Two New Studies Test Conventional Wisdom About Physician Behavior
Two new studies test classic assumptions about doctor behavior, including whether fatigue, stress and even full moons impede their work. Meanwhile, separate reports investigate would-be physicians' behavior far from the exam room or operating table -- on Facebook, YouTube, and private blogs.
A Cleveland Clinic study published today in the journal Anesthesiology found timing has little impact on physician performance on elective coronary bypass surgery, USA Today reports. An analysis of 18,597 procedures showed no variation in outcomes based on the time, day of the week, month, or lunar phase. The finding contradicts conventional wisdom that getting appointments early in the week, or at an early morning time, will mean a fresher, sharper and better physician, or that full moons put doctors "a little off-kilter" (Rubin, 9/23).

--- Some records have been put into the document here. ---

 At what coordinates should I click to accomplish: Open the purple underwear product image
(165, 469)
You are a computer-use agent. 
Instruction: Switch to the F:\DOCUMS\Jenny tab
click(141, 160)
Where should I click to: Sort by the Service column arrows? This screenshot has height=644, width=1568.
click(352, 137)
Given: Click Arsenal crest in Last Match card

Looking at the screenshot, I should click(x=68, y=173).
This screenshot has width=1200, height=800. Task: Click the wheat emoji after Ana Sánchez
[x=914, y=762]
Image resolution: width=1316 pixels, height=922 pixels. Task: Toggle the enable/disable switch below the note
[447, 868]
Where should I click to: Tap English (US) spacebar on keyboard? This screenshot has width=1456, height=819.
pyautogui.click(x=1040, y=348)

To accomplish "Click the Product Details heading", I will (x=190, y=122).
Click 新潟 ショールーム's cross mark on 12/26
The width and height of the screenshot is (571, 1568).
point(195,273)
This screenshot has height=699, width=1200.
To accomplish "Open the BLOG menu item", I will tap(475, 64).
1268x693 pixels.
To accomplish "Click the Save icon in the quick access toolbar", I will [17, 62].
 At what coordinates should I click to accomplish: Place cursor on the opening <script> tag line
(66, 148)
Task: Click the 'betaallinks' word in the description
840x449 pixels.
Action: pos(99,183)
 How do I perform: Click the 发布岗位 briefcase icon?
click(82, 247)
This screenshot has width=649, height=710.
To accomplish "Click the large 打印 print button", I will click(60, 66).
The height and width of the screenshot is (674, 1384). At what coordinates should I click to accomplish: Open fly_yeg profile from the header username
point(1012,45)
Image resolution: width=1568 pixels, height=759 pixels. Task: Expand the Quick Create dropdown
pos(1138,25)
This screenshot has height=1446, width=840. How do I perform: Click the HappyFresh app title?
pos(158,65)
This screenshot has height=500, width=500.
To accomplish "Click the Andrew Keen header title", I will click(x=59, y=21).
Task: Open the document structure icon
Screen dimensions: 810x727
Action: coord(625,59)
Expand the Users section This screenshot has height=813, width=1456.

A separate study of resident physicians published Tuesday in the Journal of the American Medical Association found that stress, as well as fatigue leads to more medical errors, Reuters/Yahoo.com reports. Additionally, the study concludes that not only are doctors more likely to make mistakes when they are stressed and tired, but they often also know in advance about their condition. "While fatigue is important, there is this whole domain of distress beyond fatigue that also demands attention," said the Mayo Clinic doctor who led the study (Fox, 9/22).
Outside of the hospital, young doctors are getting in trouble, too, the Associated Press/USA Today reports. A recent survey of medical school deans said "they were aware of students posting unprofessional content online, including photos of drug paraphernalia and violations of patient privacy. Some infractions resulted in warnings, others in being expelled" (9/22).